Or if you’re unlucky like me, you might get the booby prize.
My favorite part of the game is defeating the stage 2 boss. A fly of epic proportions, brain visible through his transparent shell, Psycho must douse his opponent with fly spray by jumping on the nozzle of the can provided!
The game takes you through a number of landscapes including desert, sky, wind tunnels, and underground caverns, before you meet your nemesis the Madfox Daimyojin. In addition there are various hazardous implements you must avoid including disappearing bridges, slippery slopes, and needle-studded floors and ceilings.
Victory was mine and boy was it sweet!
One of the bonuses of this game is that once all your lives are depleted, there is an unlimited “continue” function enabling you to return to both the stage and round you left off.
However, my main frustration with Psycho Fox is the lack of a “checkpoint”. If you happen to die, you must begin from the very start of the round. This is very frustrating if you happen to die whilst battling a stage boss! Another criticism is that Psycho Fox moves a little too slow for my liking. This means that if you get to close to an enemy, and are not in a position to throw a punch, it is difficult to move away in time. It is also hard to jump distances if you don’t have a bit of speed behind you.

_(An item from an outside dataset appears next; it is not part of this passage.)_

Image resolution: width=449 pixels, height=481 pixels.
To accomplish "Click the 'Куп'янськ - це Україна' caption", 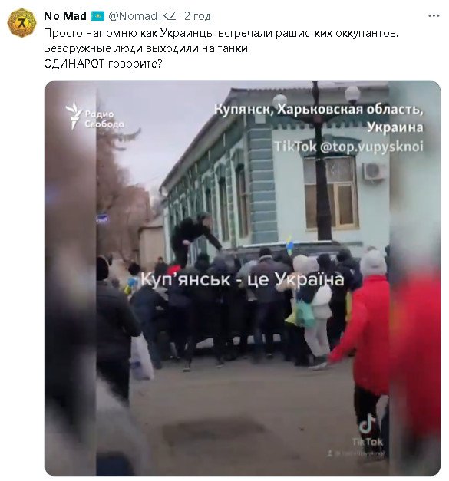I will tap(242, 279).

By the time the credits had rolled I felt like it was ME going psycho, possibly because I had died at least 100 times! But despite my frustration Psycho Fox is a great little platformer. It features some neat realistic sound effects, for example when Psycho cracks open an egg with his fist. The soundtrack is great albeit a little repetitive, and the game is rolled up in a bright little package. The biggest plus it gets from me is the interesting modes of defeating the stage bosses it employs.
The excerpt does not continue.